## [TRY IT]
In your reply, write out the records exactly, each line intact.

## [MATERIALS PROVIDED]
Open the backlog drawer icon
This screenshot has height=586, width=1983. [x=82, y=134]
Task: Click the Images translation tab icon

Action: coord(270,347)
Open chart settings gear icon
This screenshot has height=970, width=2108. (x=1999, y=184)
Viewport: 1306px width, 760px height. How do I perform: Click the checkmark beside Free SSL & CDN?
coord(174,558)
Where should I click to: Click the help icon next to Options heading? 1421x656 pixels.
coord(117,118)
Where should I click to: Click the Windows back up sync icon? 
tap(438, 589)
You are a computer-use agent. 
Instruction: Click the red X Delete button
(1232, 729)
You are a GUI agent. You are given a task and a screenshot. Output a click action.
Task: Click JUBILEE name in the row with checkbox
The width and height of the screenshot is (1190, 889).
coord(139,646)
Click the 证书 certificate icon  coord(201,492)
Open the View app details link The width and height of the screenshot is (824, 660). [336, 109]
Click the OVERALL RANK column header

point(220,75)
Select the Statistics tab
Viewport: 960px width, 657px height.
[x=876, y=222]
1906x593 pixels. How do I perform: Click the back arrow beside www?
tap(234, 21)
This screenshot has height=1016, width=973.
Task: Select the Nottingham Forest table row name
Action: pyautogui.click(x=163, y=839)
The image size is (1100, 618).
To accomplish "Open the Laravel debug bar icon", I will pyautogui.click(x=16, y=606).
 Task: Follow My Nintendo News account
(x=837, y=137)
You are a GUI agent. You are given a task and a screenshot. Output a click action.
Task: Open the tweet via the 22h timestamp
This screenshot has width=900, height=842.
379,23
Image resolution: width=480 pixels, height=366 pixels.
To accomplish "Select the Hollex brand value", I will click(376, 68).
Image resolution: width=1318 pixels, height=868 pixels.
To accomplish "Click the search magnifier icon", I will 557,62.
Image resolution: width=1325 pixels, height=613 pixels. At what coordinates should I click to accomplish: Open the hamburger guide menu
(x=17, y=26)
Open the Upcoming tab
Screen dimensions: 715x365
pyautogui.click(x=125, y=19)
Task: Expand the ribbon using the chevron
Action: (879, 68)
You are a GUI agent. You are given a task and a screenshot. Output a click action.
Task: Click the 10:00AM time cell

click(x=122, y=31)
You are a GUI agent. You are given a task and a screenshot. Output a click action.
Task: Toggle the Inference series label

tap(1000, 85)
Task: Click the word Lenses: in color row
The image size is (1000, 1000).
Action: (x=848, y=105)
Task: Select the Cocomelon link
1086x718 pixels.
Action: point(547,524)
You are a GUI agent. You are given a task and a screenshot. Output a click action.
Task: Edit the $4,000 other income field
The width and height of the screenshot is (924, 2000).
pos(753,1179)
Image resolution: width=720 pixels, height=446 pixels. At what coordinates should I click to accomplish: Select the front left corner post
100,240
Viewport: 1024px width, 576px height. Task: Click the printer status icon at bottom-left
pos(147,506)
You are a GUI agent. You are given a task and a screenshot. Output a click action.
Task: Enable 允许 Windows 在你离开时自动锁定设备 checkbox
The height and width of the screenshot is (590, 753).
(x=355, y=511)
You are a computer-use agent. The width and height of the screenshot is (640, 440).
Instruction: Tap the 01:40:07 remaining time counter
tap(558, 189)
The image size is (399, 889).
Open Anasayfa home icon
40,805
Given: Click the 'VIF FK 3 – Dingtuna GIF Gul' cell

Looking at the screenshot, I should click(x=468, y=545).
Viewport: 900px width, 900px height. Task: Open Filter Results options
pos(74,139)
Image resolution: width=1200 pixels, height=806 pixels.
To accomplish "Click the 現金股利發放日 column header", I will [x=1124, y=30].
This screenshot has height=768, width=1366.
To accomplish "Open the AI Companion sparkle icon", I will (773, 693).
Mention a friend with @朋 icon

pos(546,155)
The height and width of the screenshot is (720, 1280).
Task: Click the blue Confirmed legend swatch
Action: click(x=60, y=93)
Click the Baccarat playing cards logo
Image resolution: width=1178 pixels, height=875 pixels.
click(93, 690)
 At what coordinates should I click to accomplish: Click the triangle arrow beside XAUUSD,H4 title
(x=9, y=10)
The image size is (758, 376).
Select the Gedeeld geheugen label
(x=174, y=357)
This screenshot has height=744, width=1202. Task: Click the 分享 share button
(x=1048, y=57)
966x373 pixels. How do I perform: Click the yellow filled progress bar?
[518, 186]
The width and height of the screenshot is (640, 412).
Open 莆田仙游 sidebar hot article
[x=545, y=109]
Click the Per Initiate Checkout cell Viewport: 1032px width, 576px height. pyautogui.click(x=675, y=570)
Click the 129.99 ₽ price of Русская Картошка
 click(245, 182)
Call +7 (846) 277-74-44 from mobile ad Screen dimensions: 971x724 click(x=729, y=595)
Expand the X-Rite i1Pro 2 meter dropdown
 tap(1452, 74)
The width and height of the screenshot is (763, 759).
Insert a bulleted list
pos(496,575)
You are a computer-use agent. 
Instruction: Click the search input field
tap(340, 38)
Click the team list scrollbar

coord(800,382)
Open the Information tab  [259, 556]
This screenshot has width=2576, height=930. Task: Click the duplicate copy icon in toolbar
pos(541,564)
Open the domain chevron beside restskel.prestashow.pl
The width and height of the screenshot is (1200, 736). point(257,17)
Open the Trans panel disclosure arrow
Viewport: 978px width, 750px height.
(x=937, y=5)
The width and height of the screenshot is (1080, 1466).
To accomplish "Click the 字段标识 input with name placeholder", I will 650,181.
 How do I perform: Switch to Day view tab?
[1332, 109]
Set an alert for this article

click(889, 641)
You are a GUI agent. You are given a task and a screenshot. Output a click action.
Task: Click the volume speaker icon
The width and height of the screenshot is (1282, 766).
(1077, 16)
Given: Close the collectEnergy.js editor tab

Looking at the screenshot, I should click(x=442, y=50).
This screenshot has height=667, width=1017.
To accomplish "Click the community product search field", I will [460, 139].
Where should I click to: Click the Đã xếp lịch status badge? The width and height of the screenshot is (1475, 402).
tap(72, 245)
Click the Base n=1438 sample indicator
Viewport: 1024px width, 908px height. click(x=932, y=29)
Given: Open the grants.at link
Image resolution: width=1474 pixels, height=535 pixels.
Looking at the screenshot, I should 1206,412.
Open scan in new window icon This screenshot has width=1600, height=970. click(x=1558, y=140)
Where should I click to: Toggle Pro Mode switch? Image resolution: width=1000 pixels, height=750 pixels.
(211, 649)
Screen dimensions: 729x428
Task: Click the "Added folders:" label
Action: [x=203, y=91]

## [WRITTEN RESPONSE]
Open the backlog drawer icon
This screenshot has height=586, width=1983. [x=82, y=134]
Task: Click the Images translation tab icon

Action: coord(270,347)
Open chart settings gear icon
This screenshot has height=970, width=2108. (x=1999, y=184)
Viewport: 1306px width, 760px height. How do I perform: Click the checkmark beside Free SSL & CDN?
coord(174,558)
Where should I click to: Click the help icon next to Options heading? 1421x656 pixels.
coord(117,118)
Where should I click to: Click the Windows back up sync icon? 
tap(438, 589)
You are a computer-use agent. 
Instruction: Click the red X Delete button
(1232, 729)
You are a GUI agent. You are given a task and a screenshot. Output a click action.
Task: Click JUBILEE name in the row with checkbox
The width and height of the screenshot is (1190, 889).
coord(139,646)
Click the 证书 certificate icon  coord(201,492)
Open the View app details link The width and height of the screenshot is (824, 660). [336, 109]
Click the OVERALL RANK column header

point(220,75)
Select the Statistics tab
Viewport: 960px width, 657px height.
[x=876, y=222]
1906x593 pixels. How do I perform: Click the back arrow beside www?
tap(234, 21)
This screenshot has height=1016, width=973.
Task: Select the Nottingham Forest table row name
Action: pyautogui.click(x=163, y=839)
The image size is (1100, 618).
To accomplish "Open the Laravel debug bar icon", I will pyautogui.click(x=16, y=606).
 Task: Follow My Nintendo News account
(x=837, y=137)
You are a GUI agent. You are given a task and a screenshot. Output a click action.
Task: Open the tweet via the 22h timestamp
This screenshot has width=900, height=842.
379,23
Image resolution: width=480 pixels, height=366 pixels.
To accomplish "Select the Hollex brand value", I will click(376, 68).
Image resolution: width=1318 pixels, height=868 pixels.
To accomplish "Click the search magnifier icon", I will 557,62.
Image resolution: width=1325 pixels, height=613 pixels. At what coordinates should I click to accomplish: Open the hamburger guide menu
(x=17, y=26)
Open the Upcoming tab
Screen dimensions: 715x365
pyautogui.click(x=125, y=19)
Task: Expand the ribbon using the chevron
Action: (879, 68)
You are a GUI agent. You are given a task and a screenshot. Output a click action.
Task: Click the 10:00AM time cell

click(x=122, y=31)
You are a GUI agent. You are given a task and a screenshot. Output a click action.
Task: Toggle the Inference series label

tap(1000, 85)
Task: Click the word Lenses: in color row
The image size is (1000, 1000).
Action: (x=848, y=105)
Task: Select the Cocomelon link
1086x718 pixels.
Action: point(547,524)
You are a GUI agent. You are given a task and a screenshot. Output a click action.
Task: Edit the $4,000 other income field
The width and height of the screenshot is (924, 2000).
pos(753,1179)
Image resolution: width=720 pixels, height=446 pixels. At what coordinates should I click to accomplish: Select the front left corner post
100,240
Viewport: 1024px width, 576px height. Task: Click the printer status icon at bottom-left
pos(147,506)
You are a GUI agent. You are given a task and a screenshot. Output a click action.
Task: Enable 允许 Windows 在你离开时自动锁定设备 checkbox
The height and width of the screenshot is (590, 753).
(x=355, y=511)
You are a computer-use agent. The width and height of the screenshot is (640, 440).
Instruction: Tap the 01:40:07 remaining time counter
tap(558, 189)
The image size is (399, 889).
Open Anasayfa home icon
40,805
Given: Click the 'VIF FK 3 – Dingtuna GIF Gul' cell

Looking at the screenshot, I should click(x=468, y=545).
Viewport: 900px width, 900px height. Task: Open Filter Results options
pos(74,139)
Image resolution: width=1200 pixels, height=806 pixels.
To accomplish "Click the 現金股利發放日 column header", I will [x=1124, y=30].
This screenshot has height=768, width=1366.
To accomplish "Open the AI Companion sparkle icon", I will (773, 693).
Mention a friend with @朋 icon

pos(546,155)
The height and width of the screenshot is (720, 1280).
Task: Click the blue Confirmed legend swatch
Action: click(x=60, y=93)
Click the Baccarat playing cards logo
Image resolution: width=1178 pixels, height=875 pixels.
click(93, 690)
 At what coordinates should I click to accomplish: Click the triangle arrow beside XAUUSD,H4 title
(x=9, y=10)
The image size is (758, 376).
Select the Gedeeld geheugen label
(x=174, y=357)
This screenshot has height=744, width=1202. Task: Click the 分享 share button
(x=1048, y=57)
966x373 pixels. How do I perform: Click the yellow filled progress bar?
[518, 186]
The width and height of the screenshot is (640, 412).
Open 莆田仙游 sidebar hot article
[x=545, y=109]
Click the Per Initiate Checkout cell Viewport: 1032px width, 576px height. pyautogui.click(x=675, y=570)
Click the 129.99 ₽ price of Русская Картошка
 click(245, 182)
Call +7 (846) 277-74-44 from mobile ad Screen dimensions: 971x724 click(x=729, y=595)
Expand the X-Rite i1Pro 2 meter dropdown
 tap(1452, 74)
The width and height of the screenshot is (763, 759).
Insert a bulleted list
pos(496,575)
You are a computer-use agent. 
Instruction: Click the search input field
tap(340, 38)
Click the team list scrollbar

coord(800,382)
Open the Information tab  [259, 556]
This screenshot has width=2576, height=930. Task: Click the duplicate copy icon in toolbar
pos(541,564)
Open the domain chevron beside restskel.prestashow.pl
The width and height of the screenshot is (1200, 736). point(257,17)
Open the Trans panel disclosure arrow
Viewport: 978px width, 750px height.
(x=937, y=5)
The width and height of the screenshot is (1080, 1466).
To accomplish "Click the 字段标识 input with name placeholder", I will 650,181.
 How do I perform: Switch to Day view tab?
[1332, 109]
Set an alert for this article

click(889, 641)
You are a GUI agent. You are given a task and a screenshot. Output a click action.
Task: Click the volume speaker icon
The width and height of the screenshot is (1282, 766).
(1077, 16)
Given: Close the collectEnergy.js editor tab

Looking at the screenshot, I should click(x=442, y=50).
This screenshot has height=667, width=1017.
To accomplish "Click the community product search field", I will [460, 139].
Where should I click to: Click the Đã xếp lịch status badge? The width and height of the screenshot is (1475, 402).
tap(72, 245)
Click the Base n=1438 sample indicator
Viewport: 1024px width, 908px height. click(x=932, y=29)
Given: Open the grants.at link
Image resolution: width=1474 pixels, height=535 pixels.
Looking at the screenshot, I should 1206,412.
Open scan in new window icon This screenshot has width=1600, height=970. click(x=1558, y=140)
Where should I click to: Toggle Pro Mode switch? Image resolution: width=1000 pixels, height=750 pixels.
(211, 649)
Screen dimensions: 729x428
Task: Click the "Added folders:" label
Action: [x=203, y=91]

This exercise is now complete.